THE TASK.
Please transcribe, exactly and only, the lines of the records below from the one holding "Screen dimensions: 863x684" to the very end.

Saved entries
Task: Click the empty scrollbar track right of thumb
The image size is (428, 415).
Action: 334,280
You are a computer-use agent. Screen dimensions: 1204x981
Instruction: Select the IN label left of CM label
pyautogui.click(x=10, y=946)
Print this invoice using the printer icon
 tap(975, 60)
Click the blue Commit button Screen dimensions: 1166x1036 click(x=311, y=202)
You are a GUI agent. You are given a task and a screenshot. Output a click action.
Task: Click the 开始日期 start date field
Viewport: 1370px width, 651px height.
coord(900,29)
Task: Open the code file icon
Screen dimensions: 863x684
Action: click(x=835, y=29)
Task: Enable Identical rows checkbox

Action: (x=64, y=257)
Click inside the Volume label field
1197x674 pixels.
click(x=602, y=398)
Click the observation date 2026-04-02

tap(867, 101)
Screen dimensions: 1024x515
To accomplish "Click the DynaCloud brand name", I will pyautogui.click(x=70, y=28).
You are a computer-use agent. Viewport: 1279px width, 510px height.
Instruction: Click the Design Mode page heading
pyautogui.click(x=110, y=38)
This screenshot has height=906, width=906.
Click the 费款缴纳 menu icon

WRITTEN RESPONSE.
Screen dimensions: 863x684
Action: click(x=835, y=29)
Task: Enable Identical rows checkbox

Action: (x=64, y=257)
Click inside the Volume label field
1197x674 pixels.
click(x=602, y=398)
Click the observation date 2026-04-02

tap(867, 101)
Screen dimensions: 1024x515
To accomplish "Click the DynaCloud brand name", I will pyautogui.click(x=70, y=28).
You are a computer-use agent. Viewport: 1279px width, 510px height.
Instruction: Click the Design Mode page heading
pyautogui.click(x=110, y=38)
This screenshot has height=906, width=906.
Click the 费款缴纳 menu icon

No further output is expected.